Why cache if the db is still being hit?
oleg-kiviljov opened this issue · 3 comments
Hello, could you please explain what purpose does the caching serve if in order to retrieve the value of the setting the query is still being made?
Talking about get method in Sail::Setting model
def self.get(name)
Sail.instrumenter.increment_usage_of(name)
setting = Setting.for_value_by_name(name).first
return if setting.nil?
if setting.should_not_cache?
setting.safe_cast
else
Rails.cache.fetch("setting_get_#{name}", expires_in: Sail.configuration.cache_life_span) do
setting.safe_cast
end
end
end
Doesn't this defeat purpose of caching?
Thank you for an awesome gem and sorry if this is a stupid question and I just miss something :)

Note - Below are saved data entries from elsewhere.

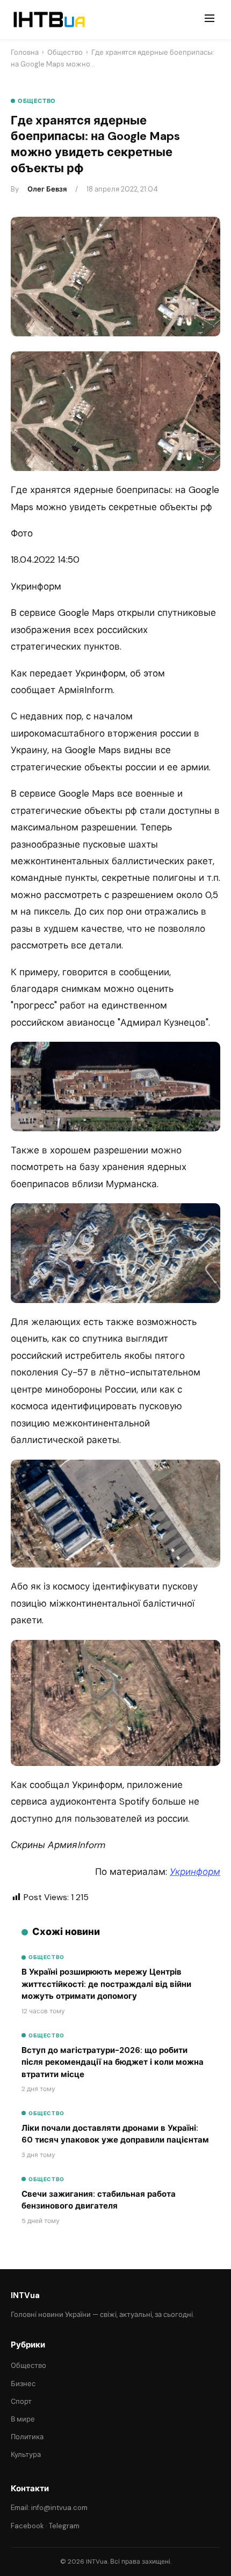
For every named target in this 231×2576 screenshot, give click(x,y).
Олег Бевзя (47, 189)
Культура (26, 2454)
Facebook (27, 2525)
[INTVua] (48, 20)
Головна (25, 52)
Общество (65, 52)
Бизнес (23, 2383)
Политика (27, 2436)
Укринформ (195, 1872)
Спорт (21, 2401)
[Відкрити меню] (209, 20)
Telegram (64, 2525)
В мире (23, 2419)
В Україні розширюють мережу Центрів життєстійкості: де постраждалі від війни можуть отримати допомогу (106, 1984)
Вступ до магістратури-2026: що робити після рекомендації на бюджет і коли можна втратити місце (112, 2062)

Hello! Thanks for the love, I have a lot of fun maintaining it. It is not stupid at all! In fact, you caught a bug and I owe you the effort of looking into the code.
What happened was actually the following: initially, Sail would just use Rails.cache.fetch
and return the value based on the name straight away. However, some setting types cannot be cached (e.g.: the AB test type needs to randomly return true or false every time it is invoked, so caching would break it).

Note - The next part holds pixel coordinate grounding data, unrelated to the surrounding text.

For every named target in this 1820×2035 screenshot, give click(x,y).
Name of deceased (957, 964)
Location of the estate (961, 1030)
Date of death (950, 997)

In an attempt to fix this, I accidentally broke the cache. We need to refactor this part of the code to do the following steps:
- First read from cache based on name if the setting has already been cached
- If it is cached, return straight away
- If not, query the setting and check if it should be cached or not
- If it should be cached, write to the cache and return
- If it shouldn't, just return the value
I think that would be the right approach. Let me know if you have other ideas on how to fix it. Also, let me know if you actually want to put a pull request together for it.

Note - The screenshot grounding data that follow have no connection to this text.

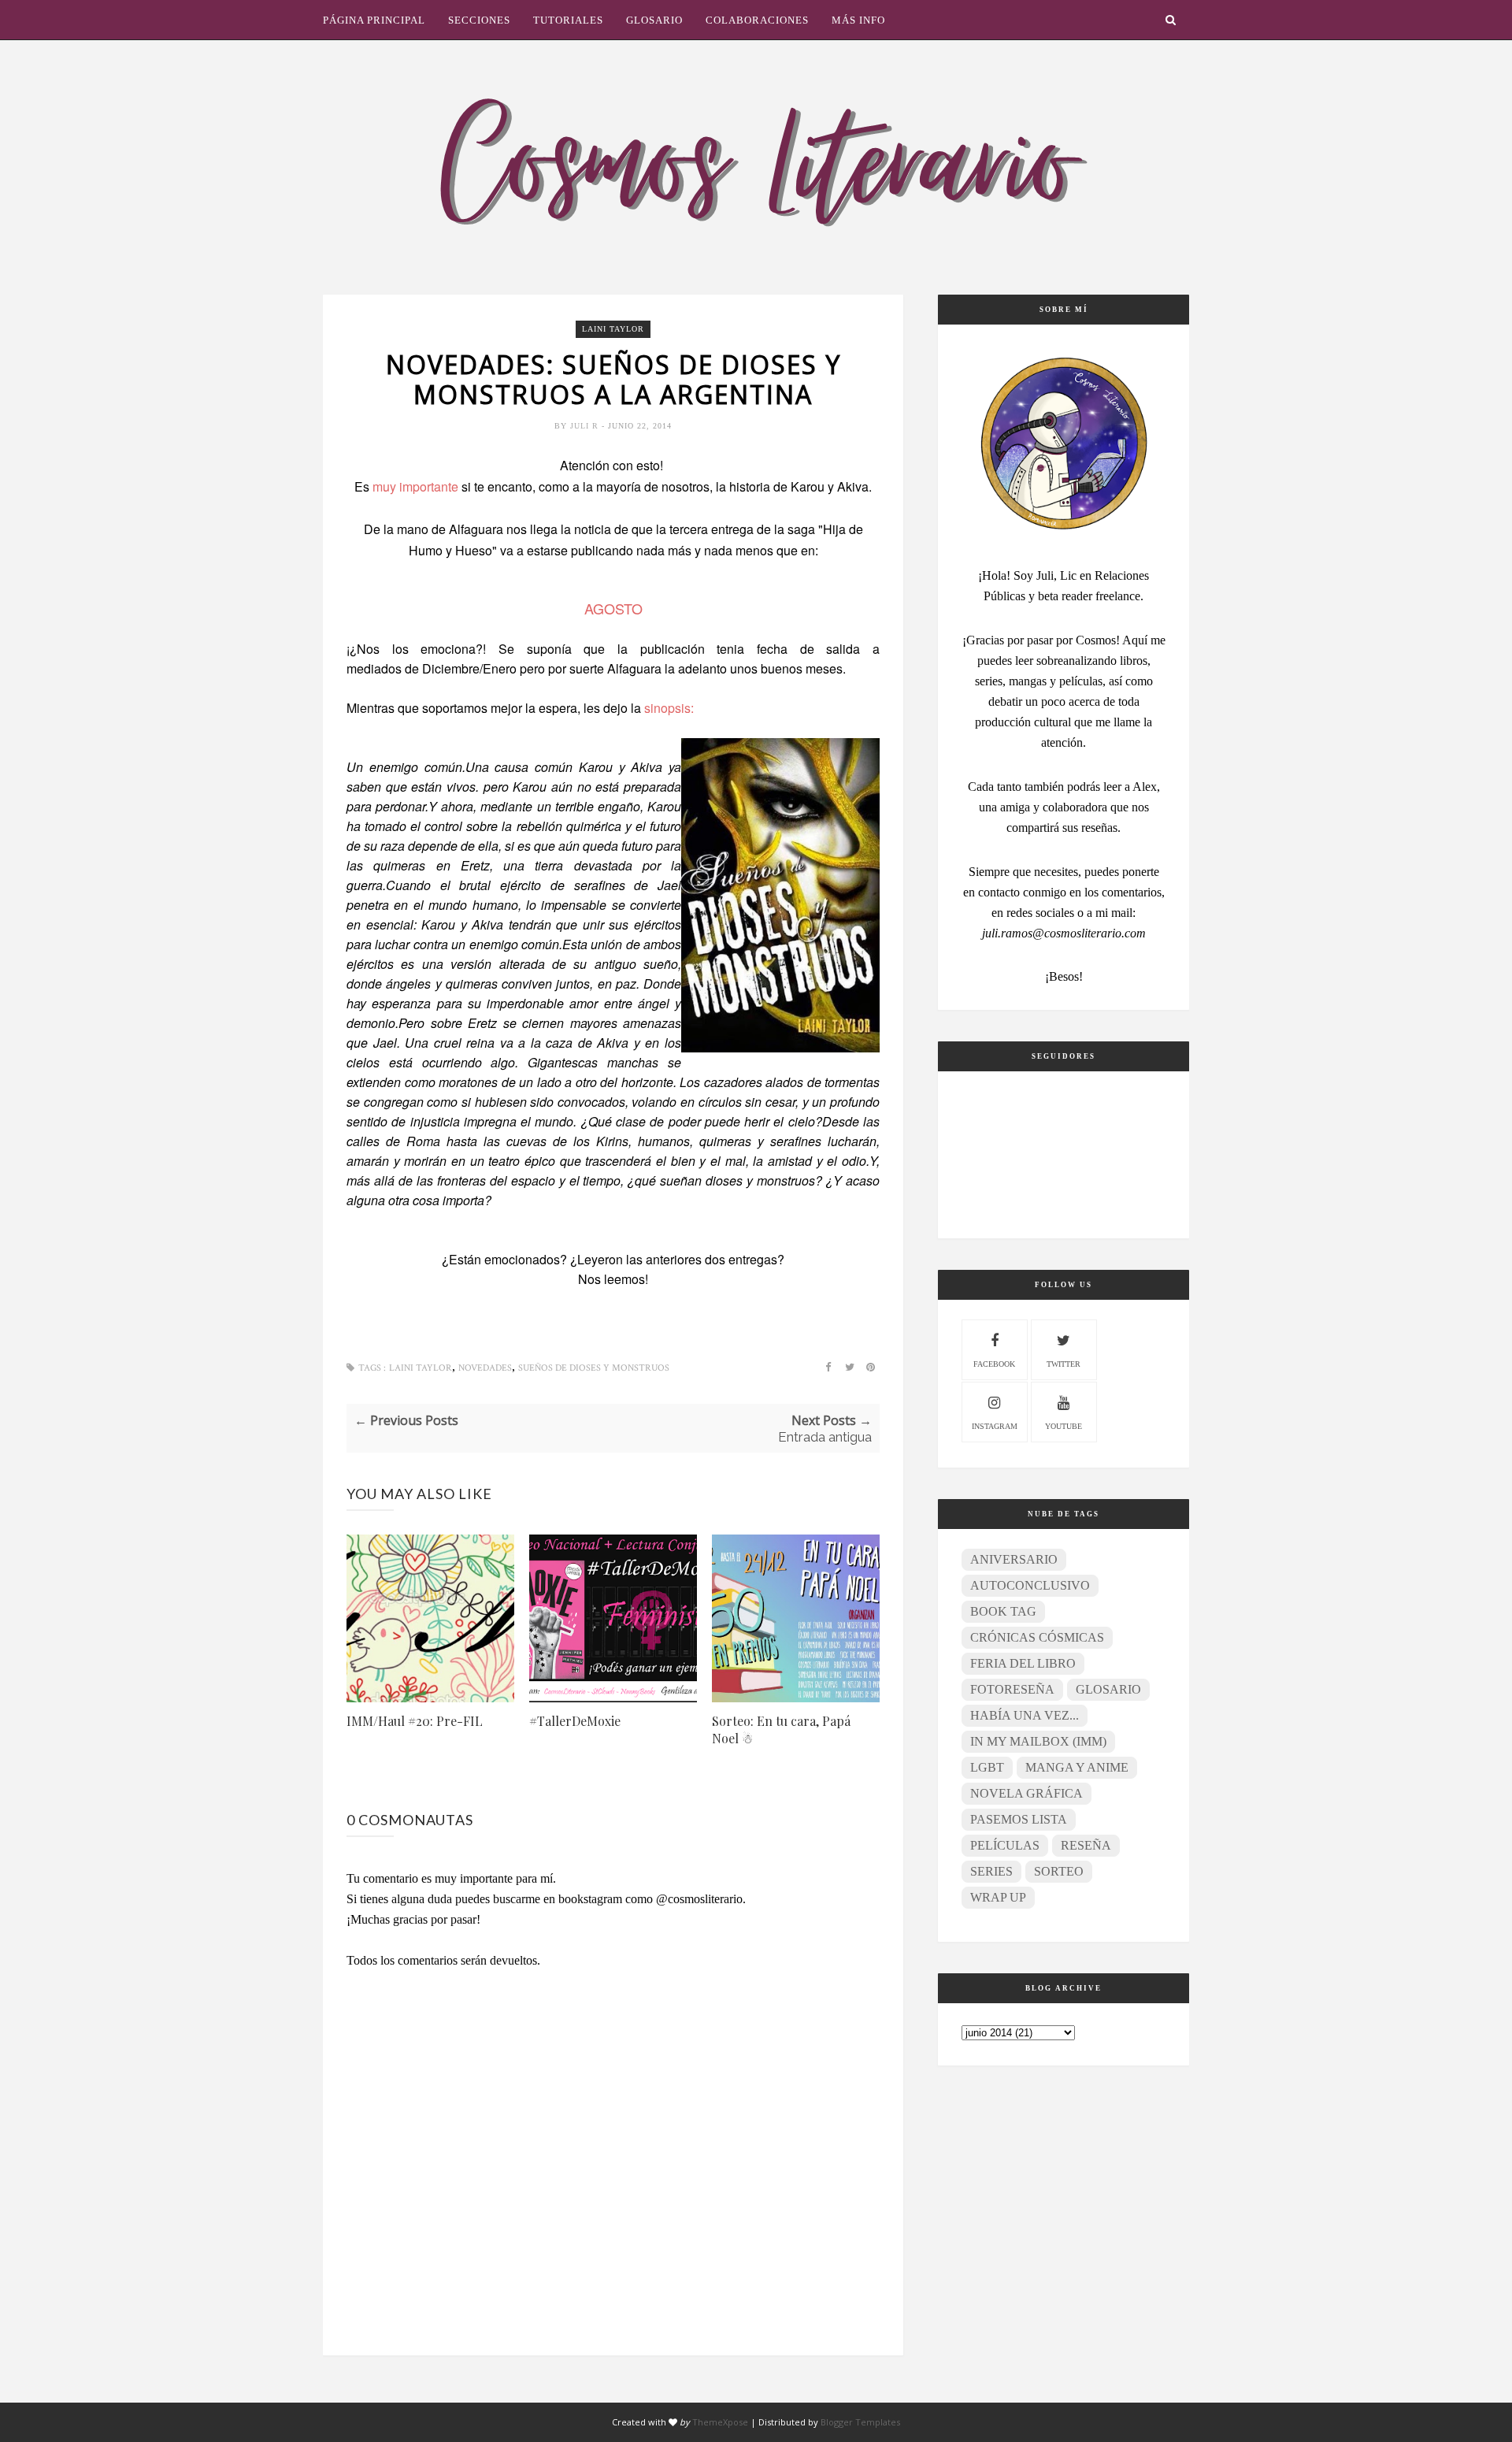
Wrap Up (998, 1897)
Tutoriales (568, 20)
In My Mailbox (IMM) (1038, 1741)
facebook (994, 1364)
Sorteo (1059, 1871)
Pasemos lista (1018, 1819)
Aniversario (1014, 1559)
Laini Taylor (613, 329)
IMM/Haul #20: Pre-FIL (414, 1721)
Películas (1005, 1845)
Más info (858, 20)
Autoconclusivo (1030, 1585)
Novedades (485, 1368)
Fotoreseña (1012, 1689)
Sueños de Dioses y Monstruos (593, 1368)
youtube (1063, 1426)
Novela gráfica (1026, 1793)
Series (991, 1871)
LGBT (987, 1767)
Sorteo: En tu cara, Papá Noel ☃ (781, 1729)
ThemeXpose (720, 2422)
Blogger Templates (860, 2422)
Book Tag (1003, 1611)
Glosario (654, 20)
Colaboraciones (757, 20)
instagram (994, 1426)
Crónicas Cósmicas (1037, 1637)
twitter (1063, 1364)
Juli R (586, 425)
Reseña (1086, 1845)
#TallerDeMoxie (575, 1721)
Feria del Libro (1023, 1663)
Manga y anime (1076, 1767)
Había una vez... (1024, 1715)
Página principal (374, 20)
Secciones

Hi, it was just such an obvious bug that I thought that I don't fully understand something, was just surprised that this gem has 10000 downloads already and no one noticed this yet. I'm totally up for making a fix somewhere on this week and my thoughts on how to fix this exactly match yours. This will be my first contribution to OS (yay!), and I'm not quite familiar with how to do this properly. If we talk about this case in particular, I understand that the steps would be:
- Clone the project
- Fix the bug
- Run the tests
- Open pull request
Is there something else I should consider?
It is a simple bug, but you would be impressed on how hard it is to find contributors. Or even just people willing to give feedback about the project.
Here's how you would go about setting up your local environment:
- Fork the project (click fork on Sail's homepage)
- Clone your fork to your local machine
- Add the original repository as another remote source so that you can keep your fork up to date
git remote add sail git@github.com:vinistock/sail.git
(this is ssh, switch to https if desired)
Now if you rungit remote -v
, you should see bothorigin
pointing to your fork andsail
pointing to the original repo.
It is good practice to set this up, because then you can easily update your fork by using the following:
git fetch sail && git rebase sail/master
- Create a branch, fix the bug and run tests
- Push your branch to your local fork
git push origin my_branch
- Visit Sail's homepage and there should be a button prompting you to open a pull request
All done! Let me know if you have any other questions. If you're in doubt, just open the PR and we can collaborate on it.